(QUESTIONS TO ANSWER):
**1)** Revise the text on sharing prescribed medications from "But often times, that" to "unsafe for others.", replacing "chicken soup" with "vegetable broth".
**2)** Pick up the text on sharing prescribed medications after its final sentence and continue it.

(EXERCISE TEXT):
+++
The dangers of sharing prescribed medicationsBy Sheryl Kay • Published: February 19th, 2010
Category: Health in a Heartbeat
There’s nothing nicer and more well-intended than friends reaching out a helping hand when we don’t feel well.
But often times, that hand isn’t offering a steamy bowl of homemade chicken soup or a box of tissue. Instead, it’s holding a bottle of prescription medication. And while it was prescribed as being safe for the intended recipient, the drug may be very unsafe for others.
In a study recently presented at the annual meeting of the American Public Health Association in Philadelphia, research indicated that one in five people admitted to sharing all kinds of prescribed medications. And of those who took the drugs without a prescription, twenty-five percent experienced adverse reactions.
The researchers gathered their information through surveys conducted in eleven public locations in urban areas. There were approximately twenty-eight-hundred respondents, ages twelve through forty five.
+++
(DATA EXCERPTS):
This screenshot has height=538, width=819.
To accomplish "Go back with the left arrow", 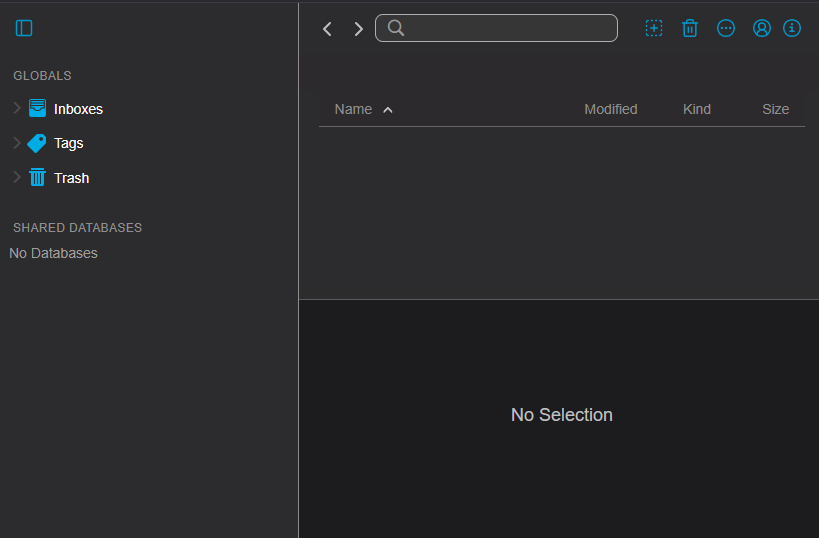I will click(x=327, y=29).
+++
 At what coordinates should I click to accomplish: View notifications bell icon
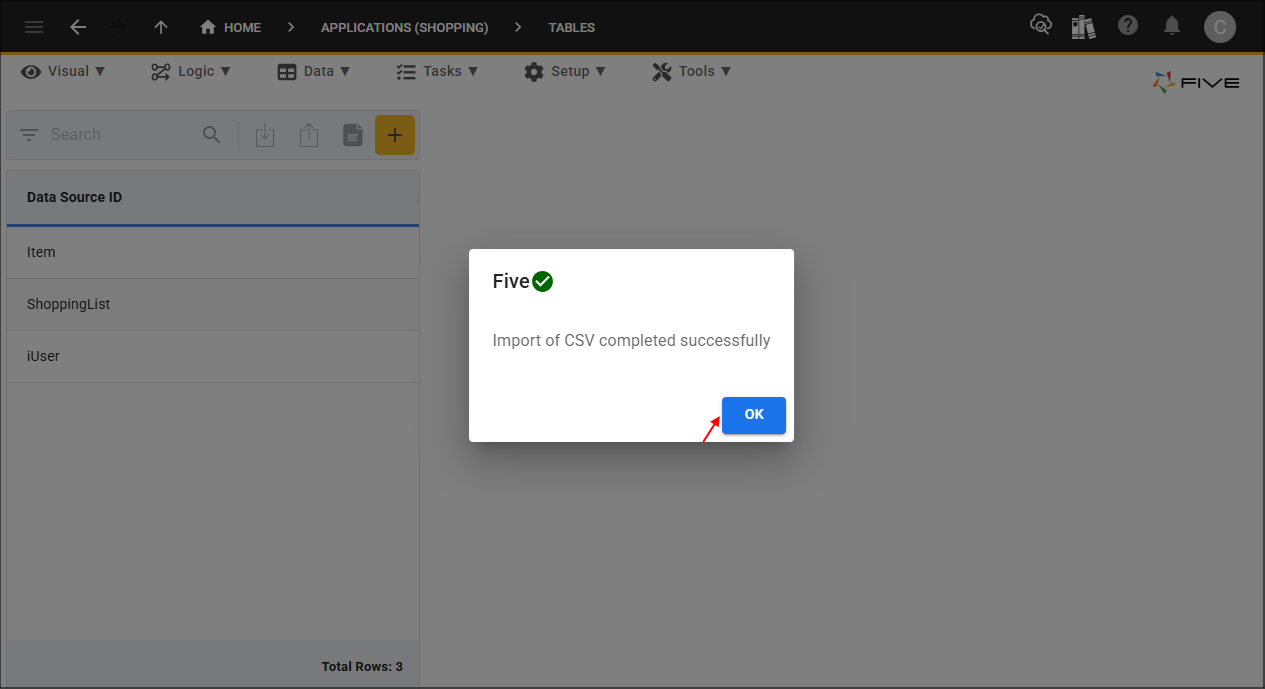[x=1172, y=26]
+++
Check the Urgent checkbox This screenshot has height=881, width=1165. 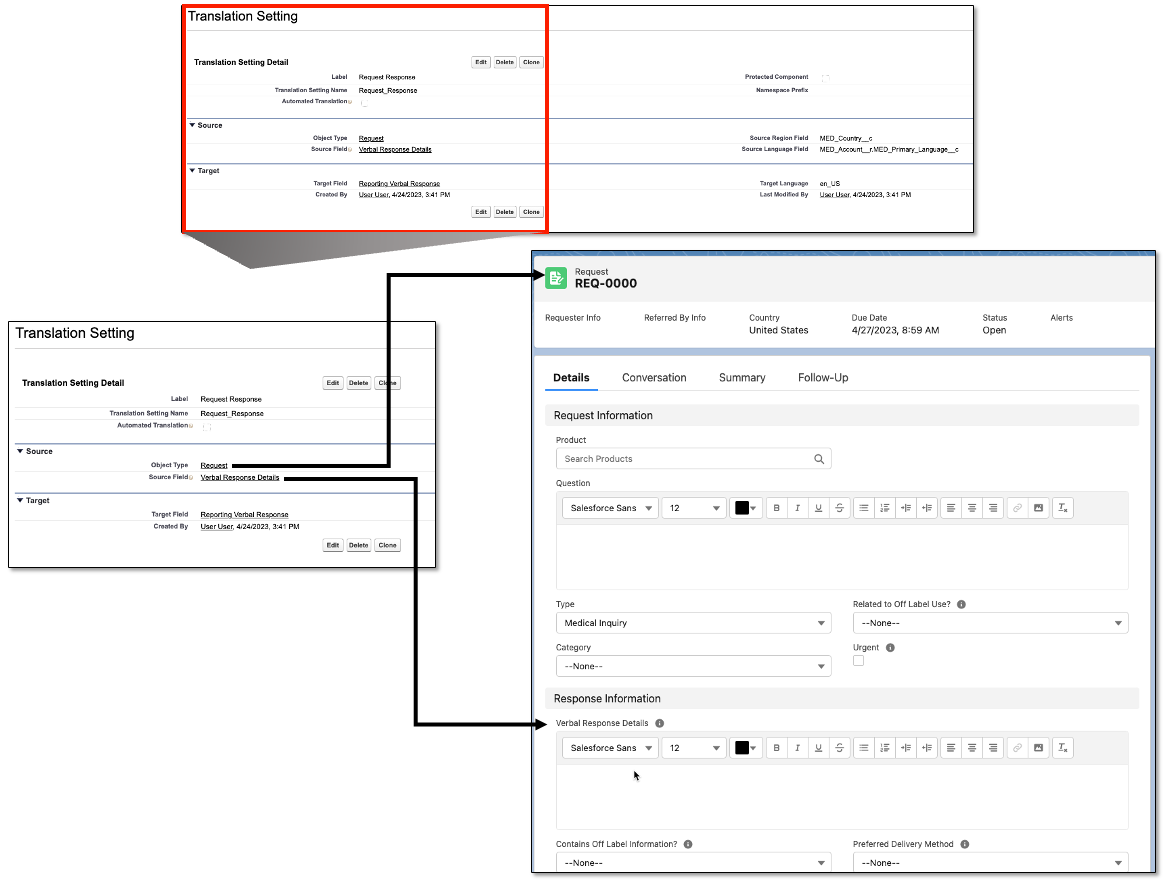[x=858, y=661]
+++
(ANSWERS BY ITEM NUMBER):
**1)**
But often times, that hand isn’t offering a steamy bowl of homemade vegetable broth or a box of tissue. Instead, it’s holding a bottle of prescription medication. And while it was prescribed as being safe for the intended recipient, the drug may be very unsafe for others.

**2)**
Of the nearly six-hundred who admitted to taking non-prescribed medications, almost forty percent never got any verbal warnings or instructions before consuming the medication, and more than half obtained no written information either.
And although almost eighty percent said they took the medications to avoid a visit to the doctor, one in three said they ended up having to go anyway.
While acknowledging the altruistic reasons for lending medications, the researchers noted the inherent dangers as well. Medications get old and become outdated, dosages vary according to many factors, and most importantly, the medication may not be the right one to address the problem.
Reach out an empty hand, they suggested, and encourage a loved one to seek medical attention.